On that transformative evening, I was 14 and sitting in a warm church room with dim lighting. There were groups of chairs in circles and the room smelled like freshly brewed Folgers coffee. We were put into small groups with some adult volunteers who attended the church. The group leaders referred to people who didn’t believe in God as “them” and to believers as “us”. They were also asking us if we knew any non believers who were going to hell and those that we “had no hope for”. I was taken aback. I was astounded. I couldn’t believe that they’d refer to other people like that. Those were people that I grew up with, thought I knew, and was raised to love and respect. They were my family.

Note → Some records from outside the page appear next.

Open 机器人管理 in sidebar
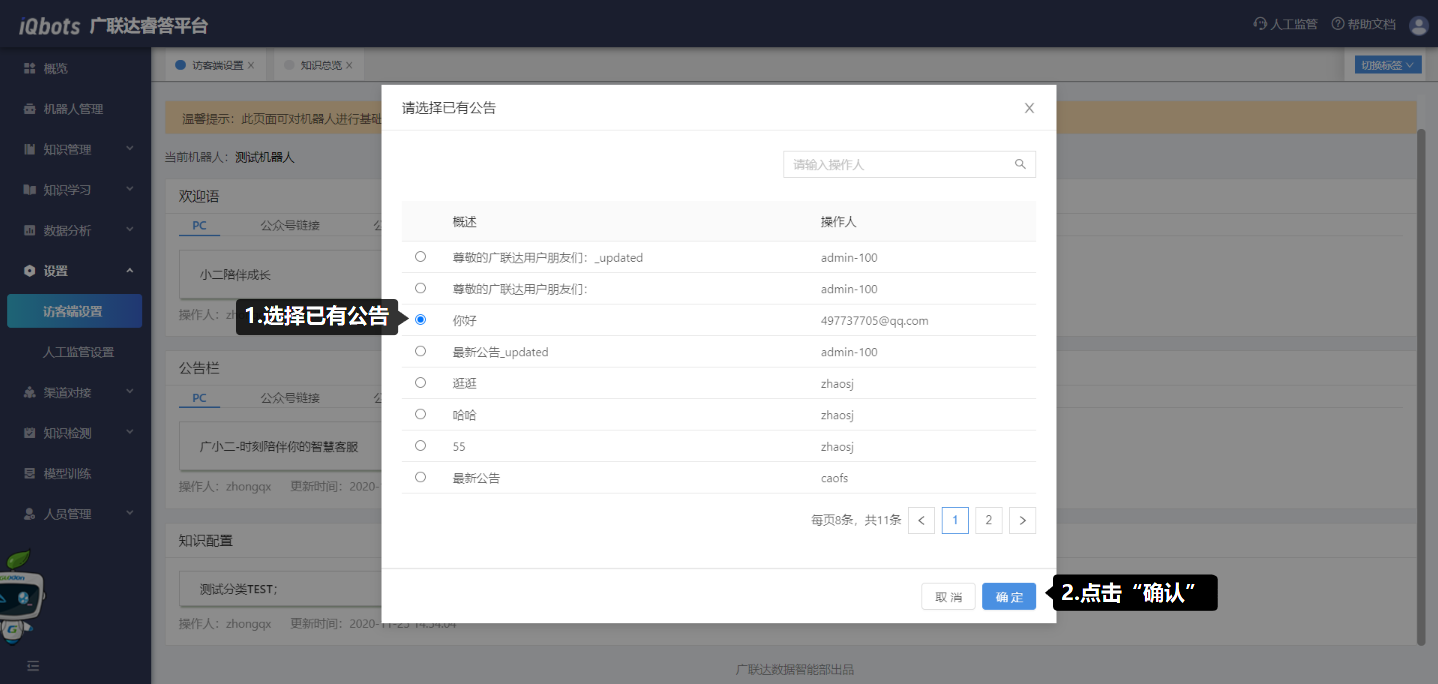 (72, 109)
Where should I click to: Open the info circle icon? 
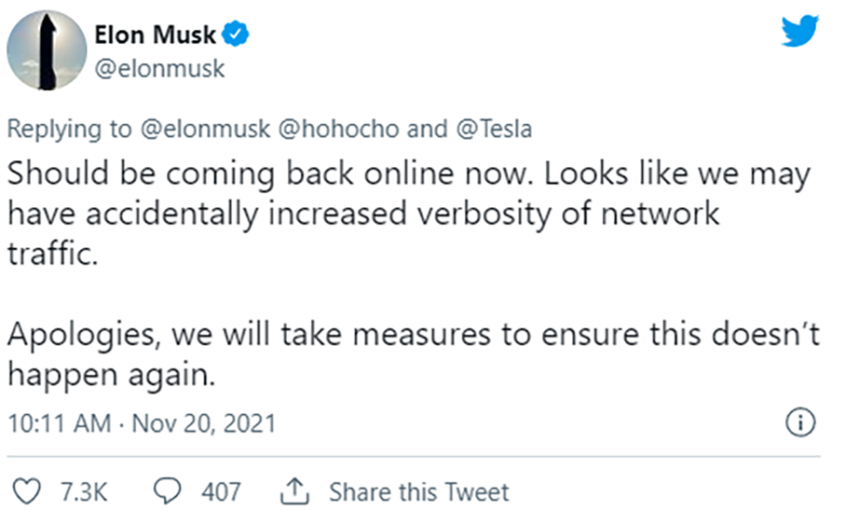tap(799, 424)
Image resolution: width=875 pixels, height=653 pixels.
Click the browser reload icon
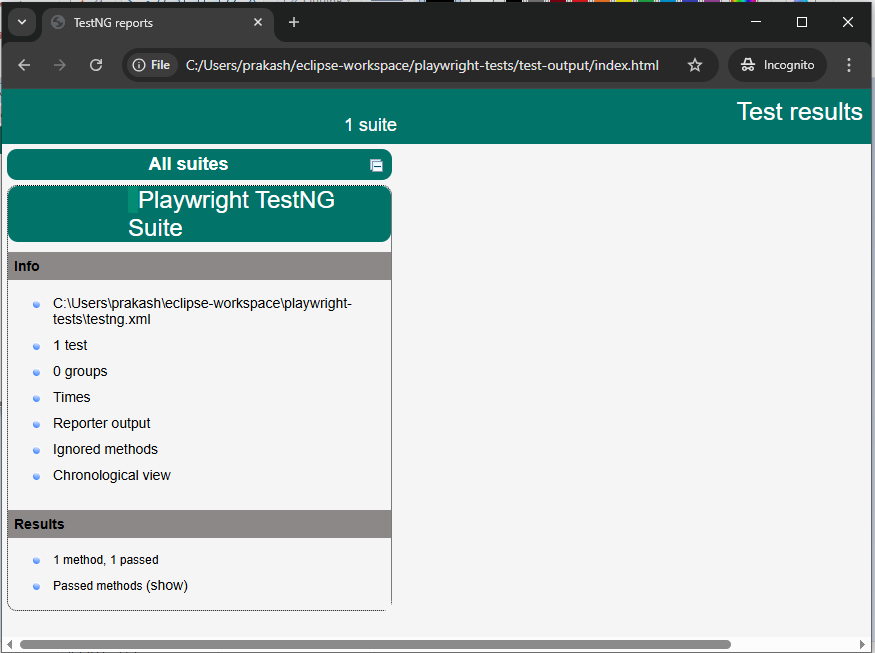click(96, 65)
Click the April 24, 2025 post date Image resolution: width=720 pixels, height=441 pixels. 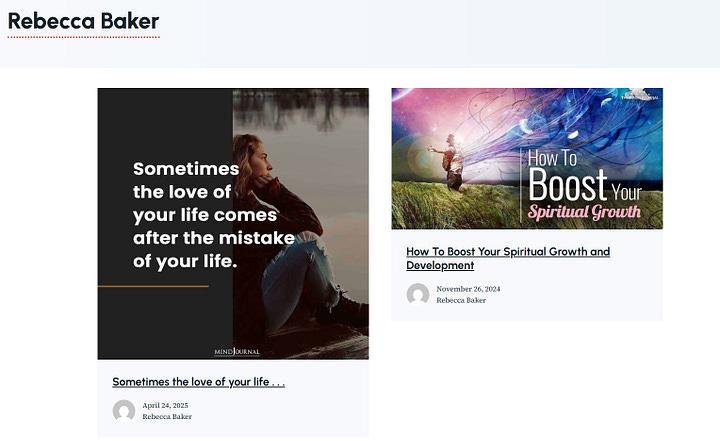165,405
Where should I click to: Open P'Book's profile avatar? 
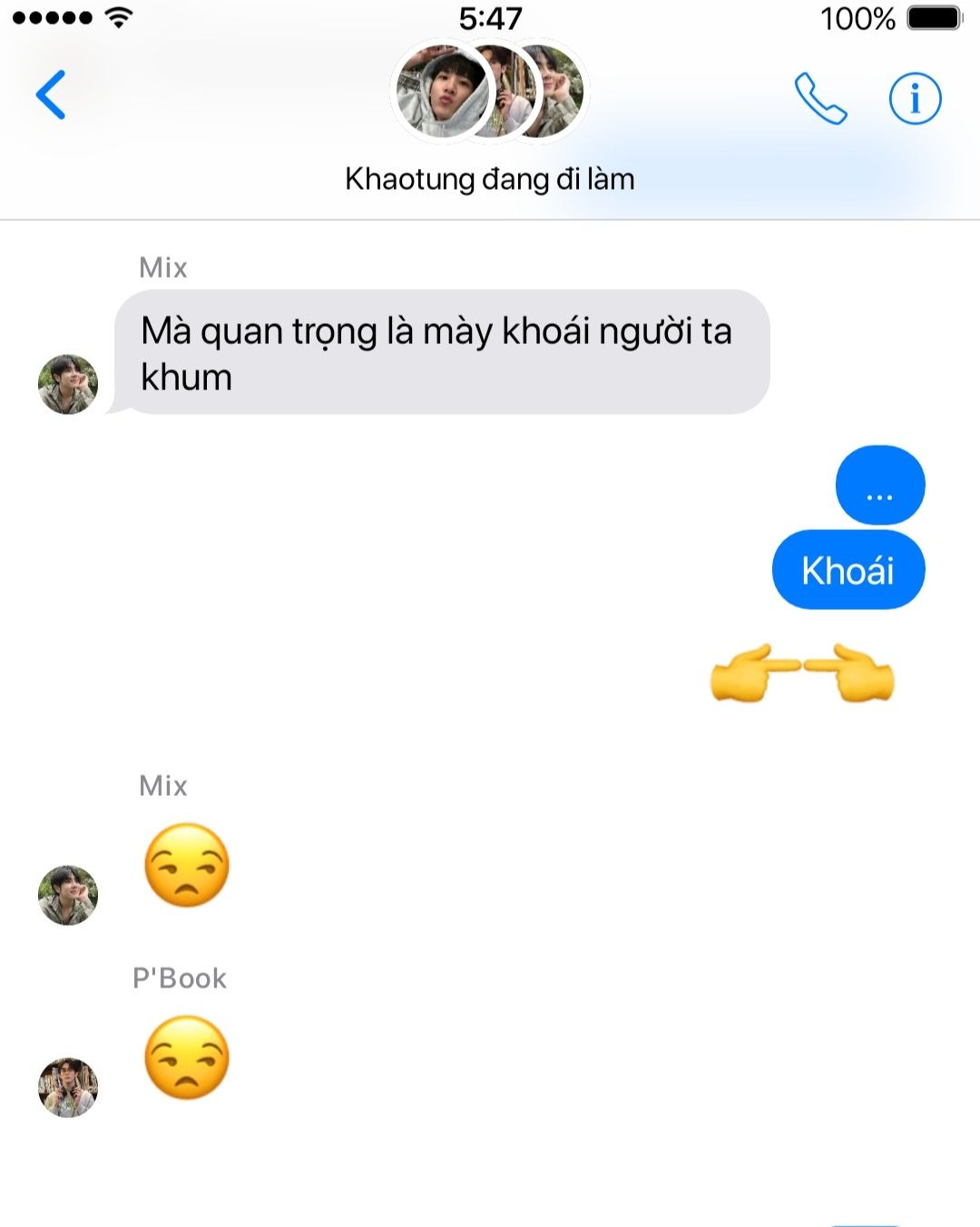(68, 1087)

I got up and left and never went back. I walked out of the room and ran straight to the parking lot where I sat and cried in anger and disbelief. I called my mom and asked her to come get me. In the car I told her what had happened and why I was so upset. She showed her sympathy by buying me ice cream on our way home. It was a nice gesture, but she didn’t fully understand how betrayed and ashamed I felt.

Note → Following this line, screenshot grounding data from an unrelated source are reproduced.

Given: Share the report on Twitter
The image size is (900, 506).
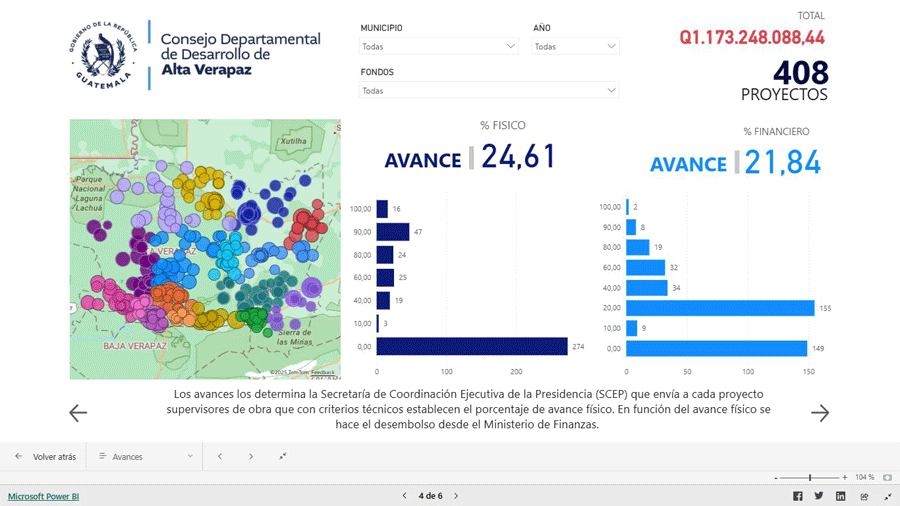Looking at the screenshot, I should [x=819, y=496].
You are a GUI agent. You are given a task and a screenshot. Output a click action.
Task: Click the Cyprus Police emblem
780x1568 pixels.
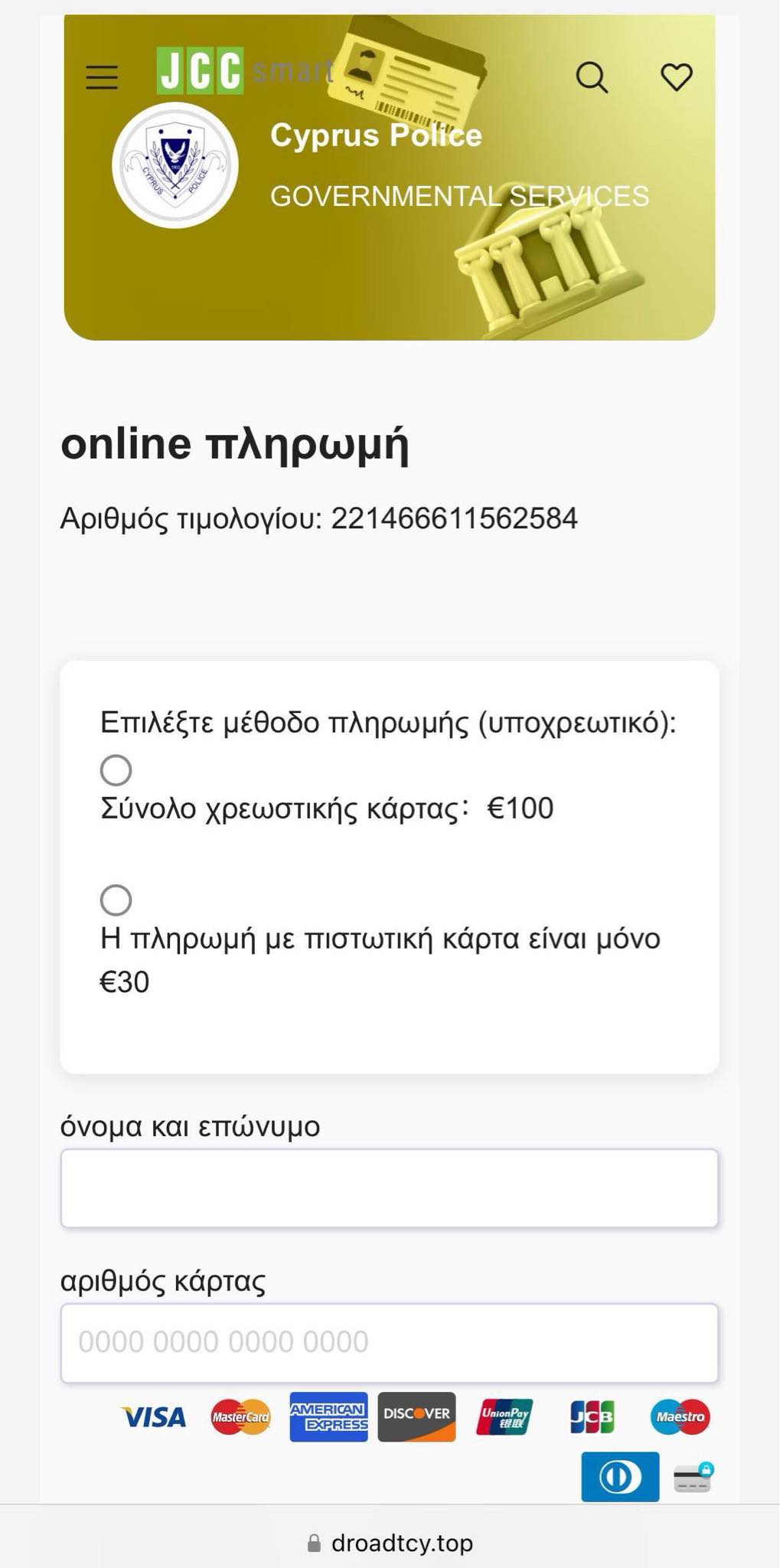[175, 165]
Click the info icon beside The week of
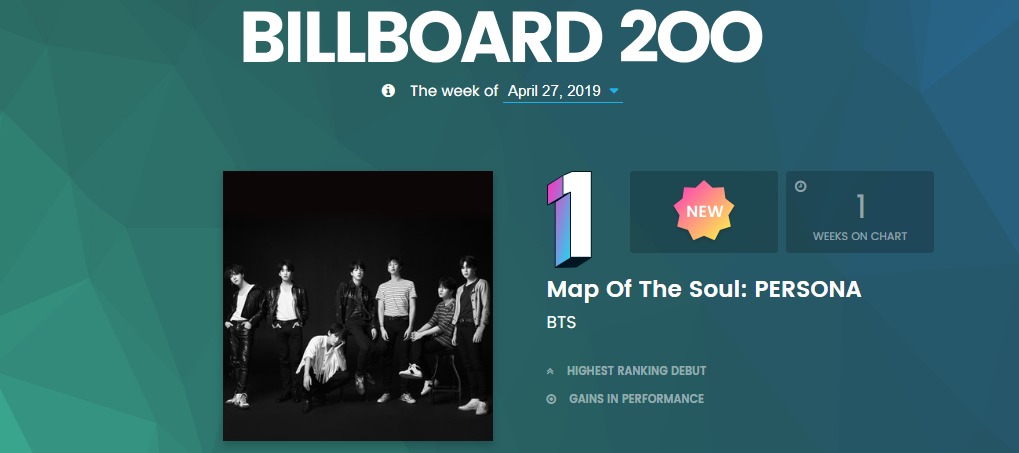This screenshot has width=1019, height=453. (x=388, y=91)
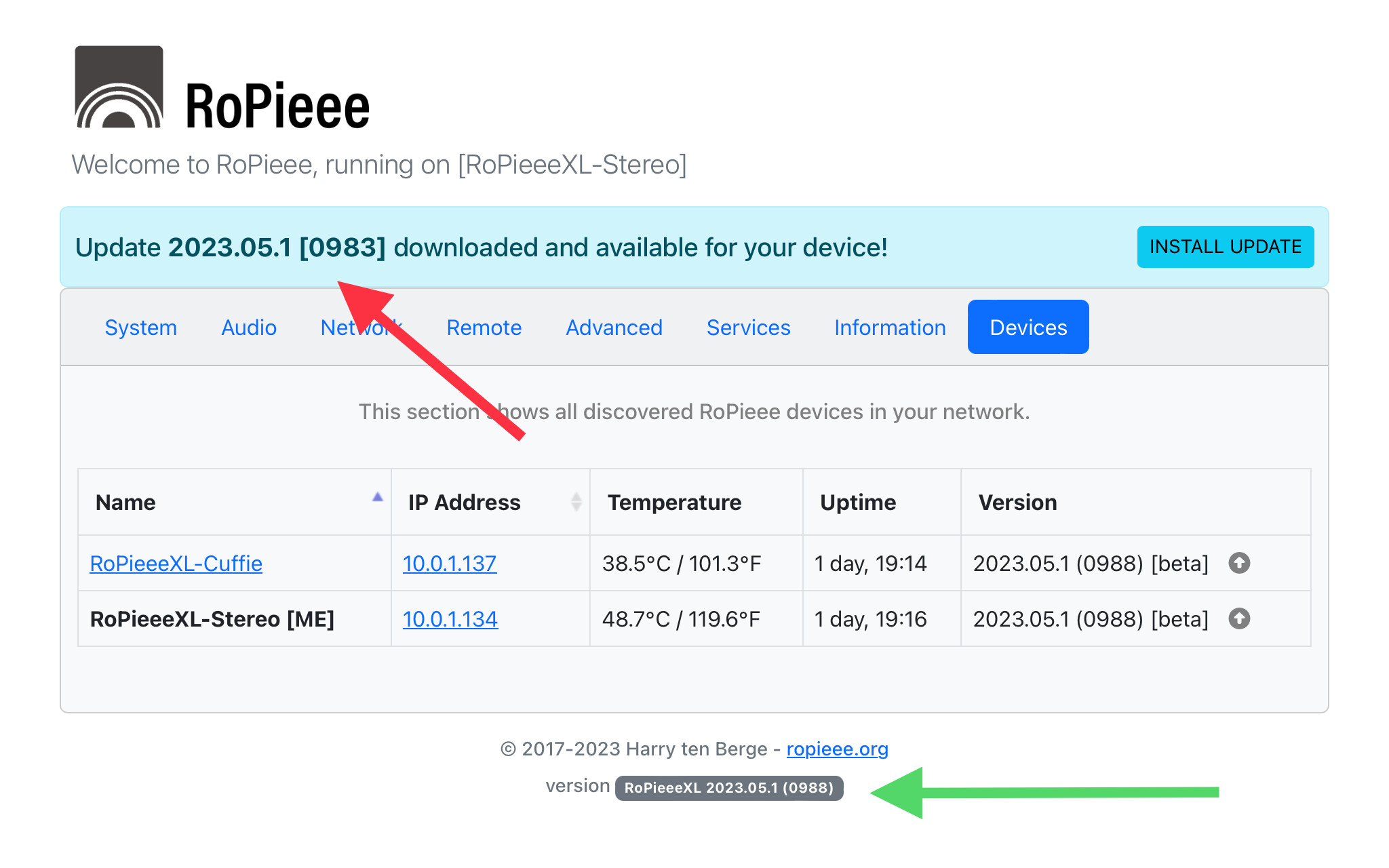Sort devices by IP Address column arrows
This screenshot has height=868, width=1389.
pos(576,502)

The next Wednesday night, my mom came down to my room to let me know that it was time to go to youth group. I sat on my bed, laughed a little and thought she was joking, but she wasn’t. I told her I never wanted to go to group again. One thing led to another and she was asking me how I would answer unanswered questions about life and I told her that some things are just best left unanswered. I was told that any question I had, whatever it may be, could be answered in the bible. Apparently the Bible was a wikipedia to my mom, but not to me. At the end of that night, I ended up at home, and never went back to church.

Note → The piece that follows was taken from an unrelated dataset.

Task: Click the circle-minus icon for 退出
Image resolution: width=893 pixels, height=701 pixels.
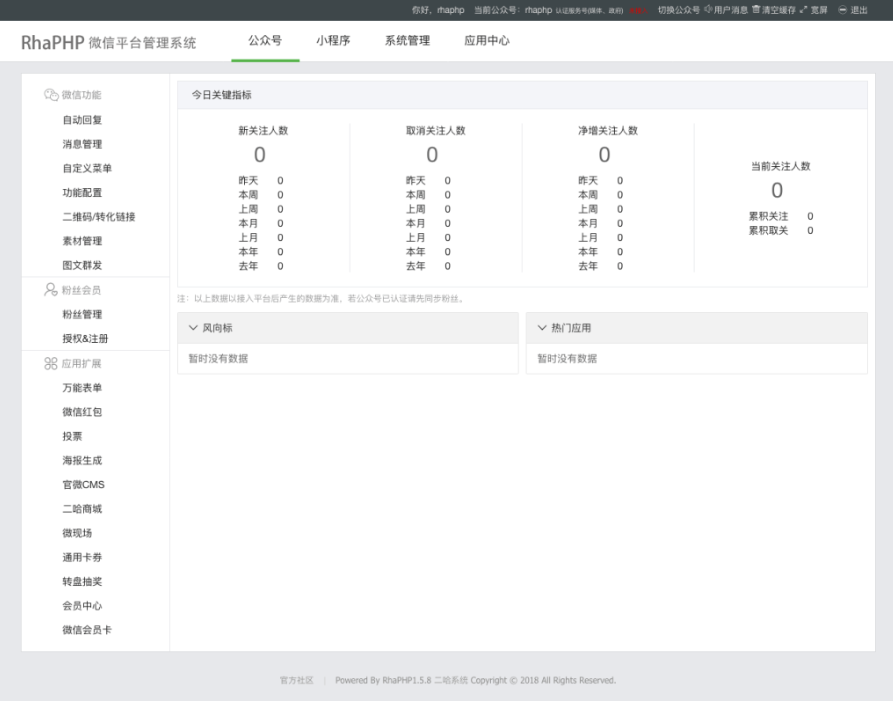Action: pos(842,10)
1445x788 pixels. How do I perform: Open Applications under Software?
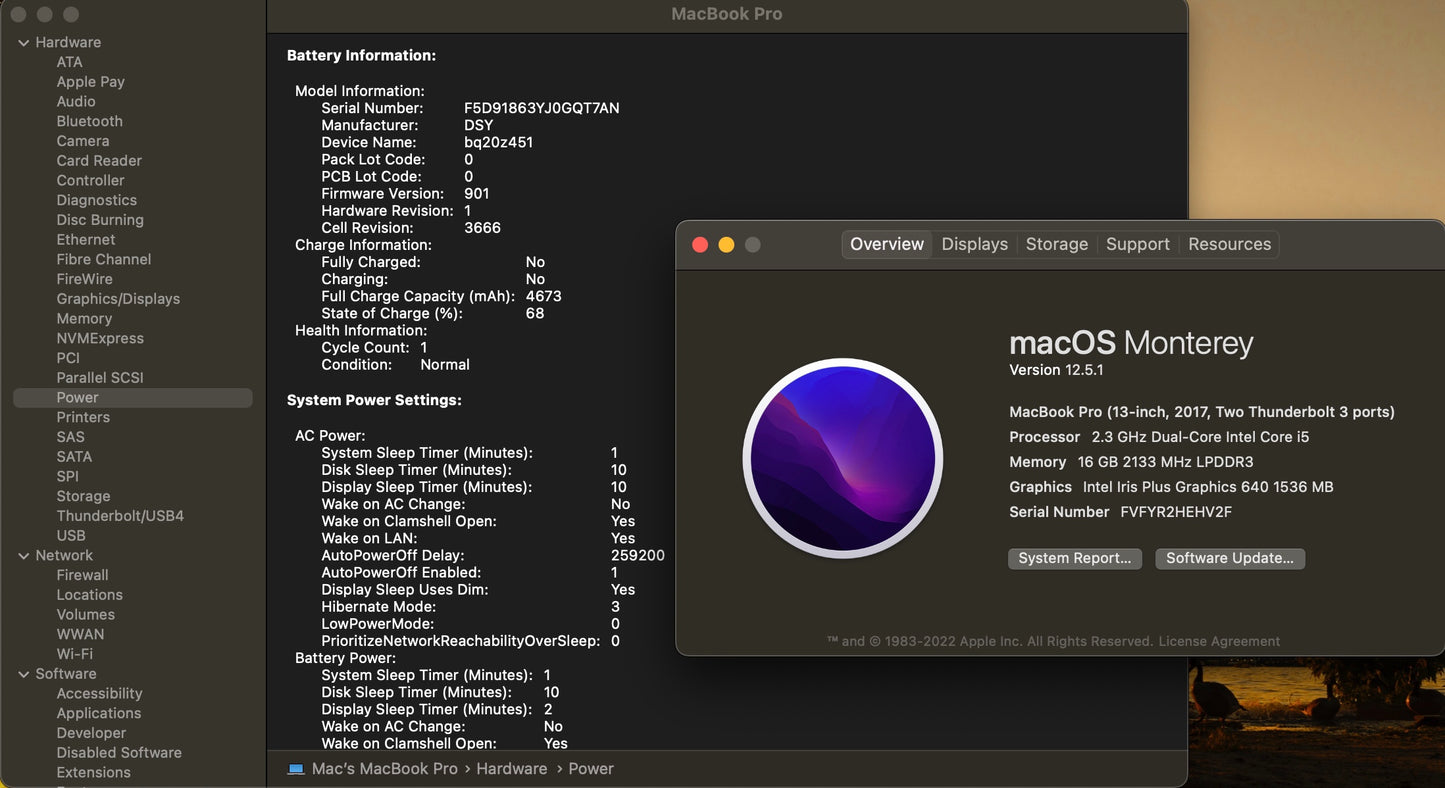pos(98,713)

Shortly after all this had happened, I started my first year of high school. Not being associated with the church anymore expanded my pool of friends. I was also able to really reconnect with my friends that I had known since kindergarten through Spanish Immersion. I became more outgoing and instead of letting people come to me, I introduced myself to them. Sophomore year I took a class called “mindfulness” and it was all about meditation and yoga. I was hesitant at first, but it grew to be my favorite and most useful class I had taken. My dad and I also grew to be best friends. When he was around my age, he went through à similar series of event and neglected the church. He denied raising me religious like my mom had wished, but instead to be independent and strong. He gripped onto the hope that one day I’d be able to find my way out of my mom’s world and think for myself.
I was in the depths of the Christian community and I was suffocating. I eventually was able to claw my way out of it and gain true clarity to what I was forced to be in. It was sickening, yet eye opening. I was then free to explore the world and no longer belong to such a hateful and confining religion. Going through all of this, I saw how much childhood affects one’s life. Nonetheless, in the future, I’d love to have a career that leaves a positive impact on young children’s lives. I hope to get a degree in education and psychology to work with young kids. Leaving the church was one of the most freeing and fruitful decisions I’ve ever had to make so far in life. My belief system is a personal journey and not something someone should decide for me.